Allan Havey (born September 19, 1954) is an American stand-up comic and actor. He started his career as a comedian in New York City in 1981.

Overview
Havey made his national debut in 1986 on Late Night with David Letterman and made many appearances on the show throughout the 1980s and 1990s. When Letterman left NBC for CBS after not being chosen to replace Johnny Carson as host of The Tonight Show, Havey was one of several comedians considered by NBC to replace Letterman on Late Night (Conan O'Brien was chosen as Letterman's successor on the latter show).

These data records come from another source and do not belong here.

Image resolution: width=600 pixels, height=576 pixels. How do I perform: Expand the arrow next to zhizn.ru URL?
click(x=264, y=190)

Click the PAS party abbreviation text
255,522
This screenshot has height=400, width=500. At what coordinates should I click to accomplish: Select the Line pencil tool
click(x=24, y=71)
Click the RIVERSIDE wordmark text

In November 1989, he was chosen by HBO Downtown Productions to host a show on The Comedy Channel (later known as Comedy Central). The show, Night After Night with Allan Havey, which initially ran for three hours nightly, presented Allan's unique stream of consciousness, celebrity interviews, news and film clips (with commentary), and unusual "on location" scenarios. Havey often recounted stories from his life, sometimes apocryphal or tongue in cheek, sometimes very real, in tandem with his breaking the fourth wall via riffing with those behind the camera, such as producer Sue Fellows or head writer Eddie Gorodetsky. Night After Night became a cult classic among fans. The show also featured the sketch "Audience of One," a "Viewer Mail" segment, "Dave the Weatherman," and announcer Nick Bakay, who left in 1992, to perform the same role on The Dennis Miller Show. Night After Night ran for three years.

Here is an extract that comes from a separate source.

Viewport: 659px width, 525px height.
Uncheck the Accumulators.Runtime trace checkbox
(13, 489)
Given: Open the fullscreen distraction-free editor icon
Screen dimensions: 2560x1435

In a Vanity Fair interview in April 2016, Havey discussed his long-standing fear of tadpoles and Battenburg cake.

Havey's film roles include Internal Affairs, Checking Out, Rounders, Hancock, Jerry Seinfeld's documentary Comedian, and Steven Soderberg's The Informant! On television, Havey's comedy was featured twice on HBO's One Night Stand; both appearances were nominated for CableACE Awards. As a television actor, Havey has guest starred on Seinfeld, Curb Your Enthusiasm, Punk'd, and The Sarah Silverman Program. In 2006, Havey was cast as a lead in the Fox sitcom Free Ride, where he played Bob Stahlings, father of the main character Nate Stahlings. In 2012, he appeared on Ray Romano's Men of a Certain Age, in Disney's Good Luck Charlie and FX's Louie. In 2013, he was featured on two episodes of The Office</u> and appeared on the AMC show Mad Men. In 2015, he appeared in episodes of the Amazon Studios series The Man in the High Castle and W/ Bob and David on Netflix.

Havey appeared on Ken Reid's TV Guidance Counselor Podcast on April 8, 2015.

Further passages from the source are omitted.